The Molly’s lose-$20-get-$20 promo runs on Wednesdays and Saturdays in August.
Check out Bob Dancer’s Tuesday blog and his Thursday “Gambling With an Edge” podcast with Richard Munchkin, both at LasVegasAdvisor.com.
Thanks for the plug, Anthony. At least I now know why I got this email from a listener. Nothing to do but to check it out.
There are several Molly’s on the west side of Las Vegas. I live on the east side and the only Molly’s anywhere close to me is on Eastern at Silverado Ranch, which is about a mile from my gym. So, the next time I went to the gym on an appropriate day for the promotion, I made a special stop at Molly’s.
I cannot tell you if all the Molly’s have the same inventory, as I only went to one. I cannot guarantee every machine within each store has the same inventory of games as the others do. I didn’t check that either. When I was there (at 9 a.m. on a Saturday morning), there was a brand-new bartender who didn’t know much and a player, who was also an employee of the bar, playing Keno. Between the three of us, we figured out the promotion.
First, you have to get a player’s card for Jett Gaming, a route operator I’ve never heard of. This means if you hit a jackpot of a certain size (perhaps $5,000 or larger), they will have to drive the money from elsewhere. Smaller jackpots will be paid off at the site. The games have the same pay schedules in all denoms between quarters and $2. They are typical bar schedules (in the range of 95% – 96%), but they did have 7/5 Bonus Poker, which is a 98.0% game, in all denominations. This pay schedule is considerably looser than you usually find in Las Vegas bars.

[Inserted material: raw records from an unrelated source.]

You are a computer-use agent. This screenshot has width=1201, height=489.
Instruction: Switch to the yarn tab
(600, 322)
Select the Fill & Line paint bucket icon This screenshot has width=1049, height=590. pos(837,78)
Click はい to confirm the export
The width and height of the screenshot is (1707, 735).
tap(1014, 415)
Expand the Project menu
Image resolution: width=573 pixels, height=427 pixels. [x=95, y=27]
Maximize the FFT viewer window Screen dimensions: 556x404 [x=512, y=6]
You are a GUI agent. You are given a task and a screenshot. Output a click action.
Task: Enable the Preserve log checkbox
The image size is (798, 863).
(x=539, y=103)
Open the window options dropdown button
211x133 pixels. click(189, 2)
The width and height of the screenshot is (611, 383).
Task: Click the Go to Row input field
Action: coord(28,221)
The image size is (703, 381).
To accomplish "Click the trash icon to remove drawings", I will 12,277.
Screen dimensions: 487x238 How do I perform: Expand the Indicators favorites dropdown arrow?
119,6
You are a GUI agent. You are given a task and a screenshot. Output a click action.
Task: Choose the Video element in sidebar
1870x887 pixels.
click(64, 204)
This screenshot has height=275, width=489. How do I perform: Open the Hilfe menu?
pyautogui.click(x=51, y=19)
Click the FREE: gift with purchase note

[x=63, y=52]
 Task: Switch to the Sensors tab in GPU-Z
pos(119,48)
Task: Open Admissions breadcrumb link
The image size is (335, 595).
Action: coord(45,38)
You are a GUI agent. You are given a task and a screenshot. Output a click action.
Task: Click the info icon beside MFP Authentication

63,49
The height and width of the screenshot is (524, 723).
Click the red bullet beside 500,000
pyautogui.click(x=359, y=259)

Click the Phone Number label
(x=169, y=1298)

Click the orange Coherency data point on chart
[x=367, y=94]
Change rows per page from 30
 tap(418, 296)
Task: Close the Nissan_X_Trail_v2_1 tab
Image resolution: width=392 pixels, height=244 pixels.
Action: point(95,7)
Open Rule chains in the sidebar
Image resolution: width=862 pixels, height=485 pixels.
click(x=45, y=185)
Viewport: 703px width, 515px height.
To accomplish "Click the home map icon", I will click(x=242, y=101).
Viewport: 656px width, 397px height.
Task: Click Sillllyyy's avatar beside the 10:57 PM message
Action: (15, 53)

This ‘lose-$20-get-$20’ is a loss rebate promotion. The basic rule to loss rebates is to play high variance, high denomination games. If you hit something big, forget the loss rebate, take your winnings, and run. If you don’t hit something big, just take the loss rebate.
The high variance games on these machines is 8/5 Double Double Bonus (96.8%) which they had up to $2 and 8/5 Triple Double Bonus which topped out at $1. Generally speaking, these are typical bar schedules (i.e. terrible for the player), but on this promotion they are the best choices. As soon as you lose the $20 (or win enough), stop playing these terrible games immediately.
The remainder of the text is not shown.